Security researchers at the University of Michigan have not only hacked traffic light signals in real life, but also claimed that it's actually shockingly easy to perform by anyone with a laptop and the right kind of radio. If we compare the traffic light hacks in movies and real life, the reality is much easier.
In a paper study published this month, the security researchers describe how a series of major security vulnerabilities in traffic light systems allowed them to very easily and very quickly seized control of the whole system of at least 100 traffic signals in an unnamed Michigan city from a single point of access.
Researchers took permission from a local road agency before performing the hack, but they did not disclose exactly where in Michigan they did their research.
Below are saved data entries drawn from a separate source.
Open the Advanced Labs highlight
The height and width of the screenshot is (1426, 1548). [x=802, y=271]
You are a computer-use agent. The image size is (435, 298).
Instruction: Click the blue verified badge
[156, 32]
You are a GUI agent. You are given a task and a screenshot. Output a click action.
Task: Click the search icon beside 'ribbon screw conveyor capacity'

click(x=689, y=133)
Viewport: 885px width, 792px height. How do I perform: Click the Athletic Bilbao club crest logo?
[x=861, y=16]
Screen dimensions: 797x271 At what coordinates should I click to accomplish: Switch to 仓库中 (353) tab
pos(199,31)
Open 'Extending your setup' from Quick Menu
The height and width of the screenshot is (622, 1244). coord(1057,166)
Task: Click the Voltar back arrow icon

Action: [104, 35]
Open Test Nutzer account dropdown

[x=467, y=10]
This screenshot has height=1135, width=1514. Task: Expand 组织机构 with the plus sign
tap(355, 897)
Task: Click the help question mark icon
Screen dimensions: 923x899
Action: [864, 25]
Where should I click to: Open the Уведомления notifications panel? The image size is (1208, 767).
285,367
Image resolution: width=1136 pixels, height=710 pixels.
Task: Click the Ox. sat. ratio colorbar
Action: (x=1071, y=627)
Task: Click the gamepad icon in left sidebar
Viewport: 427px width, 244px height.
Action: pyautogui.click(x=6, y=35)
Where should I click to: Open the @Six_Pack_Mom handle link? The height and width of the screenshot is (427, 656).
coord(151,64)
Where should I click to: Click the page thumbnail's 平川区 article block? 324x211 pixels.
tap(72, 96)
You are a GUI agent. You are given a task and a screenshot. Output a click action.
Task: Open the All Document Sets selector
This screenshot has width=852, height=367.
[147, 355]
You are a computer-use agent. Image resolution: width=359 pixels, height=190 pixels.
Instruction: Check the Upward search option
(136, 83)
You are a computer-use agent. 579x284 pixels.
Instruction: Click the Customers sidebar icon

‟Our attacks show that an adversary can control traffic infrastructure to cause disruption, degrade safety, or gain an unfair advantage," the paper explained.
SECURITY HOLES IN TRAFFIC LIGHT SYSTEMS
The team, led by University of Michigan computer scientist J. Alex Halderman, said that the networked traffic systems are left vulnerable to three major weaknesses:
- unencrypted radio signals,
- the use of factory-default usernames and passwords, and
- a debugging port that is easy to attack
This left the network accessible to everyone from cyber criminals to young hackers.
"The vulnerabilities we discover in the infrastructure are not a fault of any one device or design choice, but rather show a systemic lack of security consciousness," the researchers report in a paper.
In an effort to save on installation costs and increase flexibility, the traffic light system makes use of wireless radio signals rather than dedicated physical networking links for its communication infrastructure - this hole was exploited by the researchers. Surprisingly, more than 40 states currently use such systems to keep traffic flowing as efficiently as possible.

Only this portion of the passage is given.